Health care facility famous types:

1- Hospital (General Medical and Surgical)

Hospitals are Buildings used as diagnostic and treatment facilities for inpatient care. it applies to a general medical and surgical hospital that is either a stand-alone building or a campus of buildings.

These facilities provide acute care services including emergency medical care, physician's office services, diagnostic care, ambulatory care, surgical care, and limited specialty services such as rehabilitation and cancer care.
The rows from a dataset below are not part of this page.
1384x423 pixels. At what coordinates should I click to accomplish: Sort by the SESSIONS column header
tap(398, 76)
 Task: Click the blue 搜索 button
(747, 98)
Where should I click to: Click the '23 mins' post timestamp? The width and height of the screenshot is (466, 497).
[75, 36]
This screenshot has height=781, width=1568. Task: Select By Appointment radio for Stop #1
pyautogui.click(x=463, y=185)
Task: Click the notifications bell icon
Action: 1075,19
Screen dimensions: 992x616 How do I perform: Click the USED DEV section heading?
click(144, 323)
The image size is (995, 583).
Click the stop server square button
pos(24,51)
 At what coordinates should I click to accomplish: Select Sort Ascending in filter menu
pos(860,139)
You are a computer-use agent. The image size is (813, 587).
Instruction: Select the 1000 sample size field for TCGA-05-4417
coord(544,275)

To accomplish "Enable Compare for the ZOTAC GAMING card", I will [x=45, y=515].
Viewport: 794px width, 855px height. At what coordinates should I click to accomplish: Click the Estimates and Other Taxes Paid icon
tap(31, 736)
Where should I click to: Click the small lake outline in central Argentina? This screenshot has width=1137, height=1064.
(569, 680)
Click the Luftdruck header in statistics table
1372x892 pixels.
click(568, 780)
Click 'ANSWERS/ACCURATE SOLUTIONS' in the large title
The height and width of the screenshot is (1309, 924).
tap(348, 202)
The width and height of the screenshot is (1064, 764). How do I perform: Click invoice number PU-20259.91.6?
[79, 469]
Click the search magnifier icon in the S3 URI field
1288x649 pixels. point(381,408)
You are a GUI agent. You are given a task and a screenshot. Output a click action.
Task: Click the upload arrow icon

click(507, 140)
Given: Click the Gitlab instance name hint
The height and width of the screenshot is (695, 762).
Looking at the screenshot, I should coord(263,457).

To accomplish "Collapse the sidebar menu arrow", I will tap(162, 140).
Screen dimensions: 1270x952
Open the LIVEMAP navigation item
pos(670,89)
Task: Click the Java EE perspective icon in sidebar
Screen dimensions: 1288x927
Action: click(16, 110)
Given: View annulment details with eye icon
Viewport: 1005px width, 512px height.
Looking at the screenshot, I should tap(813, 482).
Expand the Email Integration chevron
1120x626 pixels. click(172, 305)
The definition of Hospital accounts for all space types that are located within the Hospital building/campus, such as medical offices, administrative offices, and skilled nursing. The total floor area should include the aggregate floor area of all buildings on the campus as well as all supporting functions such as: stairways, connecting corridors between buildings, medical offices, exam rooms, laboratories, lobbies, atria, cafeterias, storage areas, elevator shafts, and any space affiliated with emergency medical care, or diagnostic care.

2- Medical Office/ clinic

Medical Office applies to facility space used to provide diagnosis and treatment for medical, dental, or psychiatric outpatient care where patients are not regularly kept as bed patients for twenty-four hours or more. The total gross floor area should include all supporting functions such as kitchens used by staff, laboratories, lobbies, atria, conference rooms and auditoria, fitness areas for staff, storage areas, stairways, elevator shafts, etc.

3- "Nursing home," "nursing home unit" or "long-term care unit"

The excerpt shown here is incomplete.